记录列表
********************

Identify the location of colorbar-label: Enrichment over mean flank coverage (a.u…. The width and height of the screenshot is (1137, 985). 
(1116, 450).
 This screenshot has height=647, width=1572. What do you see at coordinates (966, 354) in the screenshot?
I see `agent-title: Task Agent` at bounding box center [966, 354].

********************

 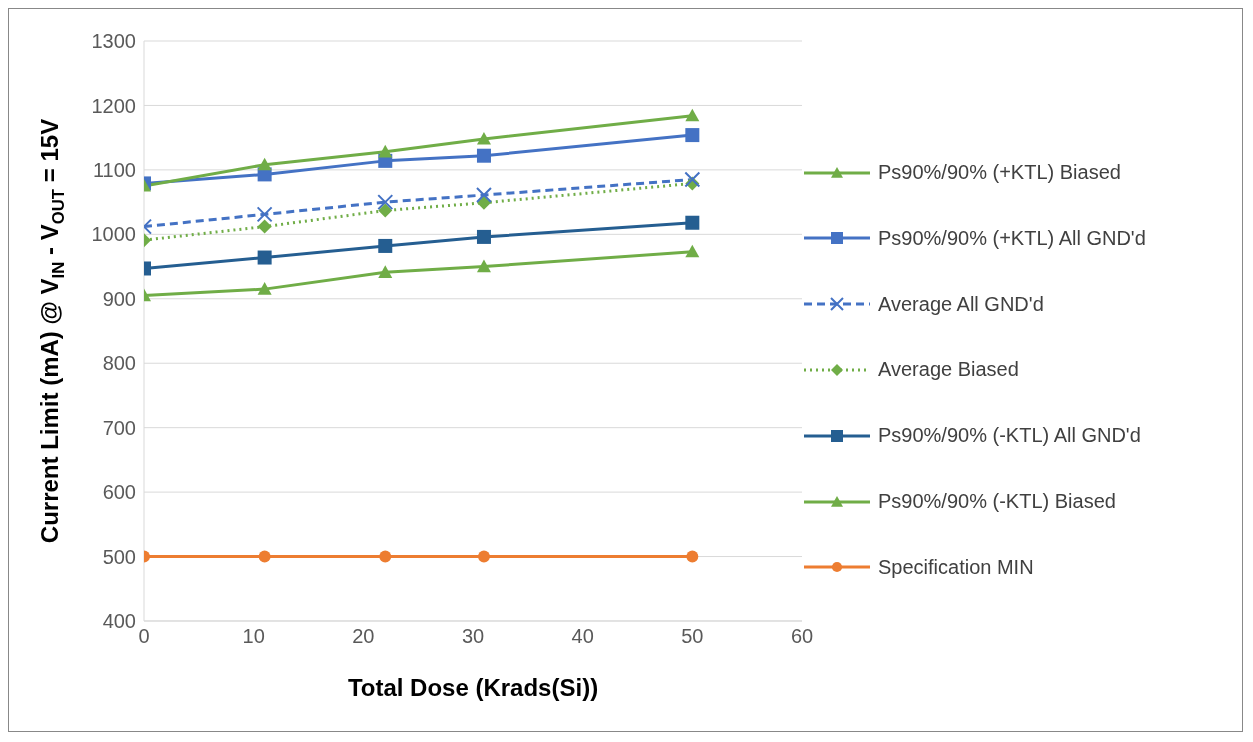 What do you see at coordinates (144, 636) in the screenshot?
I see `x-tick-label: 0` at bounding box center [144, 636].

********************

练习
请把上面记录中的几行重抄一遍：从含有“Identify the location”的那一行开始，到含有“(1116, 450).”的那一行结束，首尾两行都算在内。

已完成练习
Identify the location of colorbar-label: Enrichment over mean flank coverage (a.u…. The width and height of the screenshot is (1137, 985). 
(1116, 450).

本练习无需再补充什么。